This is an ongoing series featuring your stories of how you came to identify as an atheist. If you want to send me your story, you can submit it here. To read past stories, click here.
The first one this week is from MikeMoeller1, a former Jehovah’s Witness:
I was brought up in a Jehovah witness family. I always questioned why we didn’t have Christmas trees or celebrated anything the other kids did at school. When I was 15 I started asking questions about the bible and actually my fathers faith. It got to such a heated battle one night I decided to commit suicide to actually see if there was a god. I didn’t succeed. I did however see my father basically leave the church. I still seek any truth. We still talk and I think he has questioned a lot of his beliefs that he had believed in. I don’t recommend this kind of experiment now being 40 with 3 kids. I actually wanted to see if it was true I was risking my life. I never really knew why he joined a church like that. I remember seeing a kid in a wheelchair for whom a simple surgery would make him walk. He couldn’t have it because he couldn’t have a blood transfusion, thinking this is not God’s will. We have medicine for him. After all of it. I have awaited the coming. And it ain’t coming. So I proudly call myself atheist. This is just a crib note of the whole story. I hope it helps.

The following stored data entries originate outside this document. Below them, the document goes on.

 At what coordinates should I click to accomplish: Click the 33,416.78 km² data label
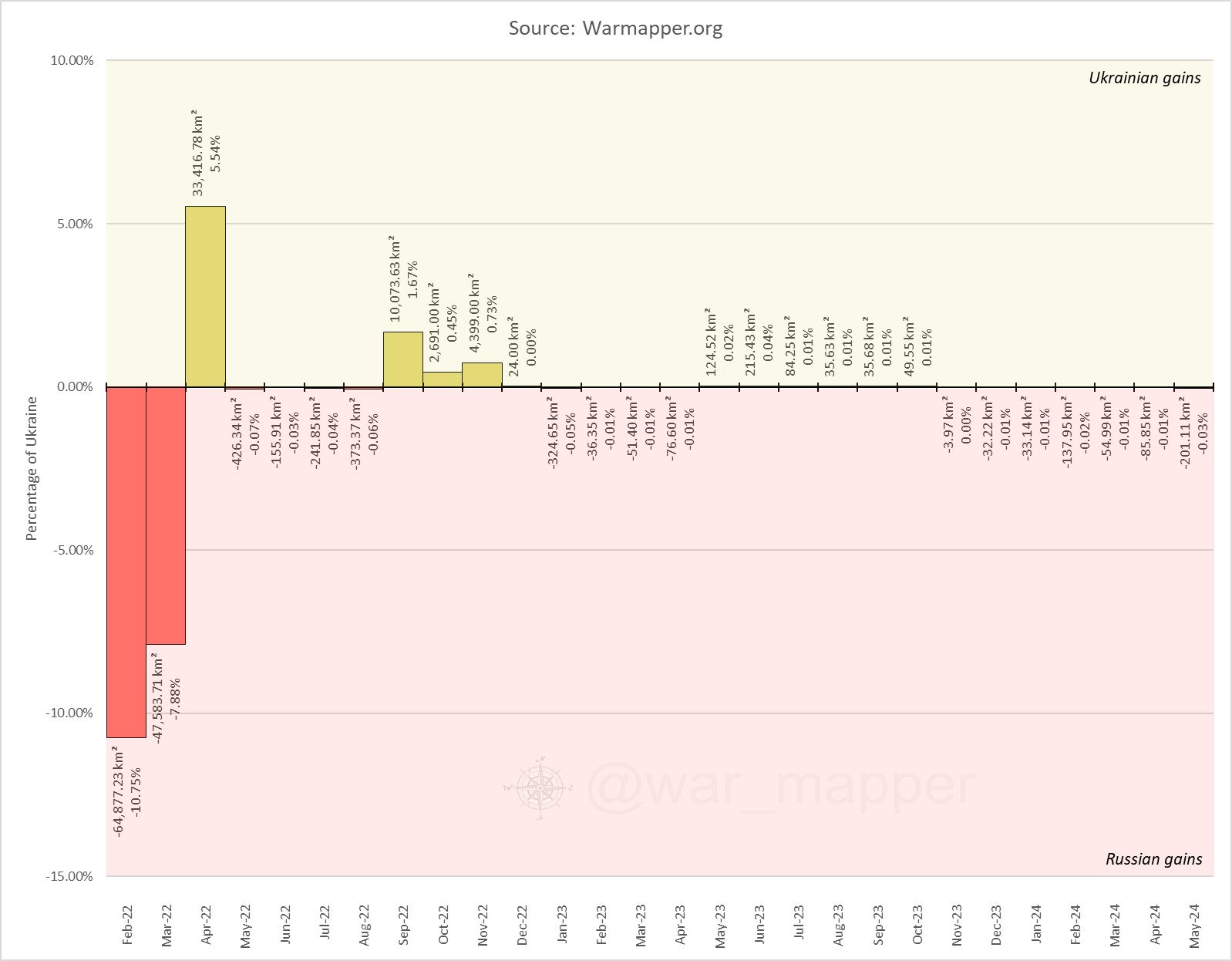(x=198, y=152)
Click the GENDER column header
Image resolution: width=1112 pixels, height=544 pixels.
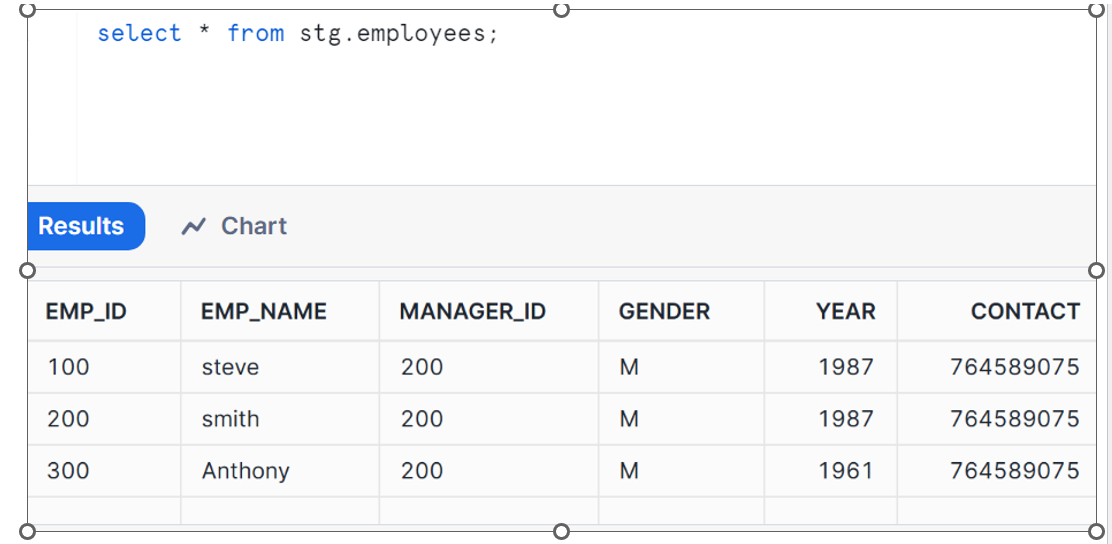tap(664, 311)
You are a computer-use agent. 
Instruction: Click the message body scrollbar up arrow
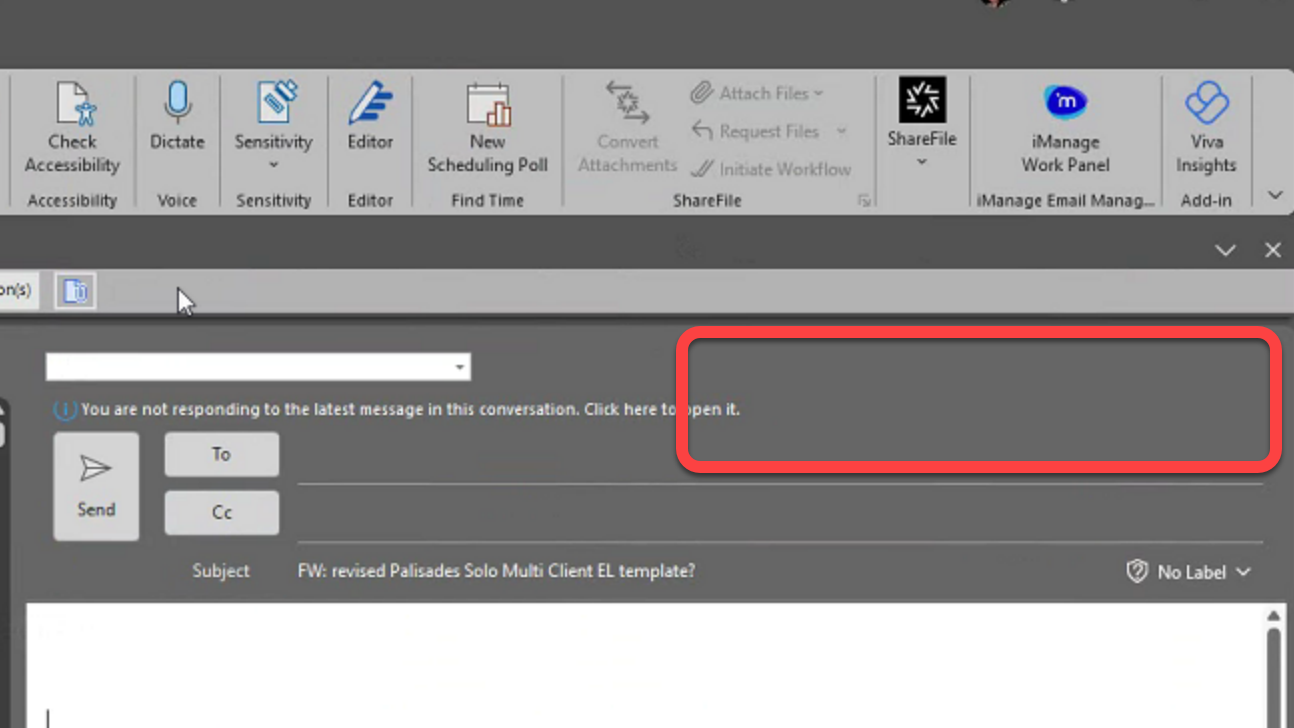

I think I speak for every last atheist when I say, I am so glad you didn’t succeed, Mike. I am happy to be able to publish your story here.
The next story comes from, @The_Antistatist:
I spent my childhood perpetually moving from one location to another but always to a next parochial school as my father’s line of work relied on 1-3 year long contracts and my parents believed in the higher standard of education along with a strong religious instruction such as they had grown up with. It didn’t take many moves to realize that my classmates and their parents were predominately yuppy-ish hypocrites who’d go through the motions, never miss a church service or church service practice (how does one practice for worship 3-4 times per week?)and behave like mean spirited snobs for the rest. Many of the lay teachers could be equally as nasty although to be fair, there were occasional gems in the rough, pupils and teachers. At least they meant well… Pretty soon I began going through the motions as if praying out loud, genuflecting, saying certain parts of mass at certain precise times, or singing hymns were part of a mandatory and bizarre yoga session on the grounds of a spiritually run prison complex.
Equally off putting were the religious instructions burned into my mind. Unbaptized babies would go to a celestial prison called Limbo while those of us who sinned on this Earth and didn’t receive Penance or Last Rights before death could burn or suffer in Purgatory before a loving overlord possibly decided to stop the suffering. There were numerous other bits and pieces but I’ve done my best to unlearn and forget most of it. Now I’m content to find out what happens (if anything at all)upon death. I have a gut feeling that there may be some type of continuance of existence but as to what form, method, or composition, I don’t know and may not ever know. It’s just a gut feeling like guessing the right set of lottery numbers in a lifetime. It could happen, no? Does it make me an Agnostic or Deist rather than an Atheist? Possibly. Although ultimately having nothing more concrete than the certainty of death is good enough for me. If there is something greater out there, it will make its presence known. If there is nothing beyond death, I’ll be none the wiser than I am now.
And finally, a brief story from, @d_iaman:
I was born to a Muslim parents, as a child ( a child born to a Muslim parents) I attended Islamic school that a child born to a Muslim parents supposed to attend. I started to question my Islamic belief when I was in university ( thanks to a particular bookshelf in my university’s library). After reading quran thoroughly, and compare it with scientific fact, I abandon Islam though still maintain non-believing Muslim status quo.